You will be better represented by working with someone in the area in which you’re buying, someone who is licensed by the provincial authority in that province (in the case of B.C., it’s the Real Estate Council of British Columbia).
However, there are other things that your Alberta real estate professional can do to assist you. Many real estate professionals have networks of professionals in other provinces and your real estate professional may be able to make suggestions of someone to work with. Alternatively, if you have friends or family that live there, you can ask them for a recommendation and of course, you can do Internet searching on your own.
I also suggest that you do as much as you can to research the market in which you’re looking for a property.
Real estate transactions are significant commitments, with a full slate of obligations and responsibilities. And, things can certainly be a bit trickier when you’re buying in a location in which you don’t primarily live. The best advice I can give you is to do all you can to ensure you’re represented by a licensed industry professional who is knowledgeable about the market in which you are about to trade.
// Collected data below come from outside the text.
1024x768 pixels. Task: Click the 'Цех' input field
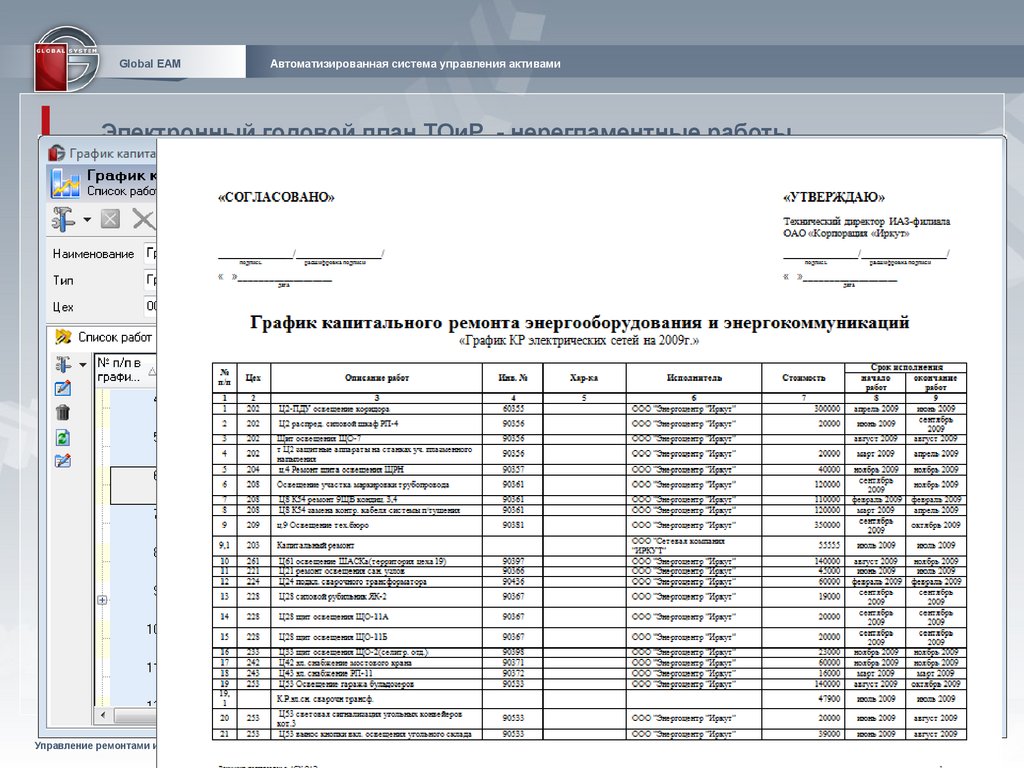pos(151,307)
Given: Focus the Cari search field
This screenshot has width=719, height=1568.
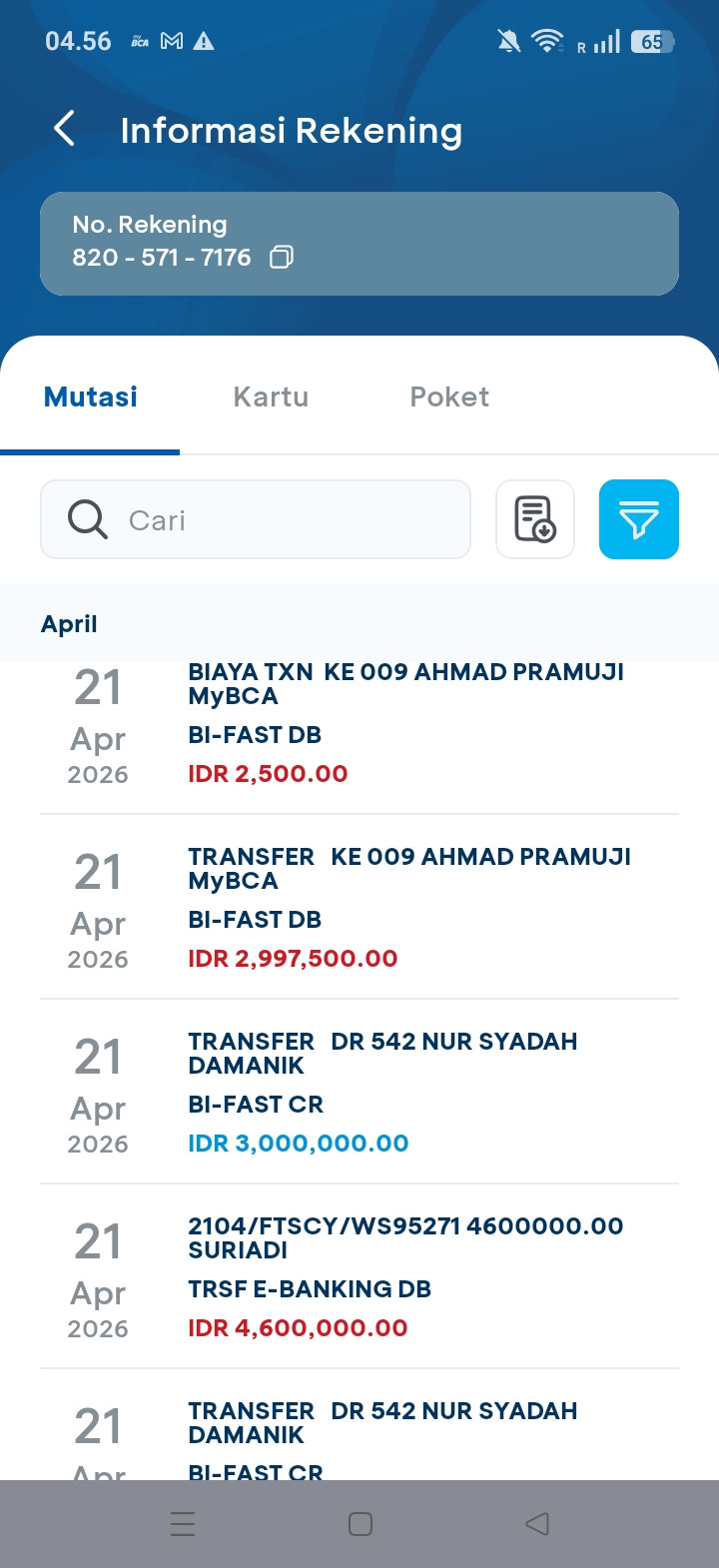Looking at the screenshot, I should click(x=290, y=519).
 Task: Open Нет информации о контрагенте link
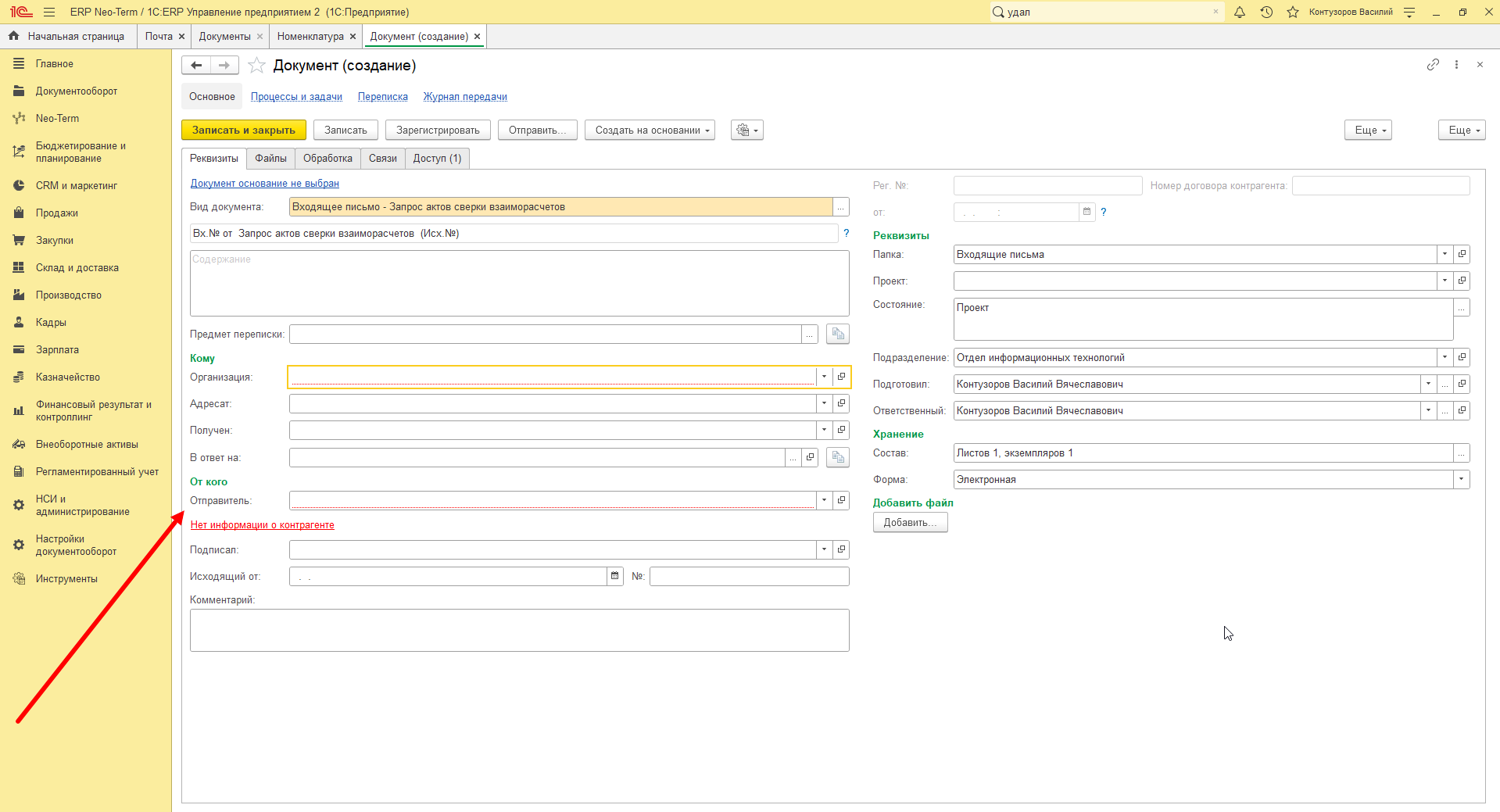pyautogui.click(x=263, y=524)
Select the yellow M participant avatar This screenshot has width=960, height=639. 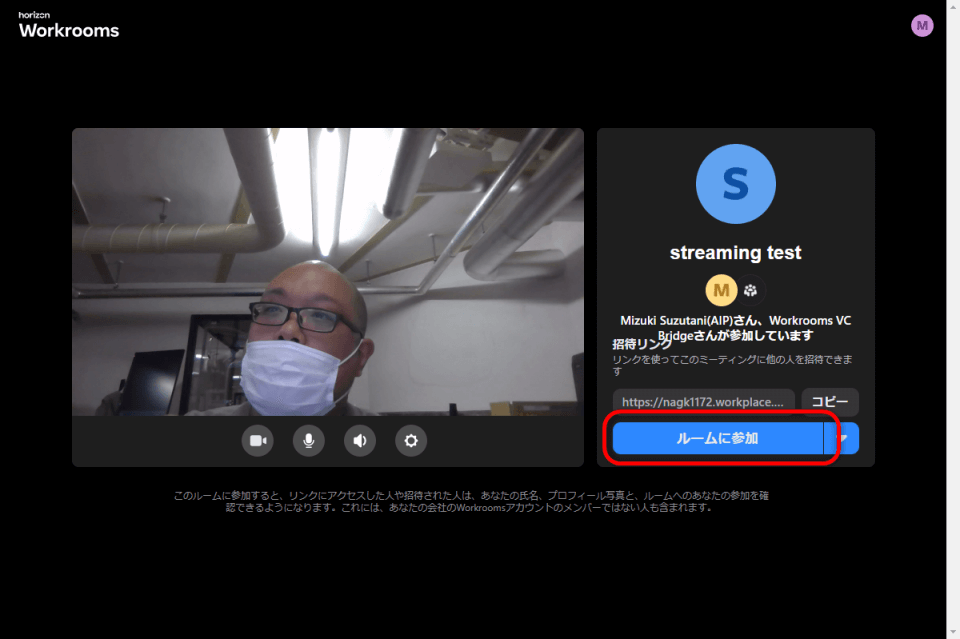721,291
I provided a deposit as part of my offer to purchase a house. Is that my down payment?
When people talk about down payments and deposits, they often do so interchangeably, but they are not the same.
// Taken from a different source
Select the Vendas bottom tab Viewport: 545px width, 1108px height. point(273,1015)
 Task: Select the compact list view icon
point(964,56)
Your deposit is something you provide along with your offer to purchase to show you’re serious about buying; sort of a good faith offering. Typically, you’ll write a deposit cheque to the seller’s real estate brokerage, and they hold it in trust for both parties until the deal closes. In the event it was a conditional offer to purchase, and you don’t waive your conditions, the seller’s brokerage will return your deposit. If you do waive your conditions, but the deal ends up falling through, the purchase contract you have with the seller will outline which party gets to keep the deposit funds.
Your deposit amount is entirely up to you. However, your real estate professional will advise you on an appropriate amount for a particular property.
Whatever deposit you provide, it is not automatically the same as your down payment; however, it is usually part of your down payment.
Your down payment is the amount of your own money that you are putting towards your purchase; it’s the part of the purchase price that you don’t have to obtain from a mortgage lender.
Your mortgage lender may require you to put a certain amount of funds down in order to secure a mortgage generally, or to secure one at a favourable rate or favourable terms and conditions.
You should also know the Canadian Government recently introduced new rules for down payments. For purchase prices of less than $500,000, you must provide a down payment of at least 5% of the purchase price. For homes between $500,000 and $999,999, you must have a down payment of at least 5% on the first $500,000, and 10% on the portion above $500,000. For homes that are $1 million or more, you must provide a down payment of at least 20% of the purchase price.
With those rules in mind, consider how your deposit and down payment can be different on this example:
On a $500,000 purchase, you will need a down payment of $25,000. However, your deposit, which you provide along with your offer to purchase, can be substantially less than that. If you provide, for example, a $10,000 deposit when you write your offer to purchase, that means on the closing date for your purchase—you will have to provide the remaining down payment funds; in this case, $15,000 in order to close the purchase along with the mortgage funds from your lender.
Your real estate and mortgage brokerage professionals are the best individuals to advise you on a course of action for your deposit and down payment.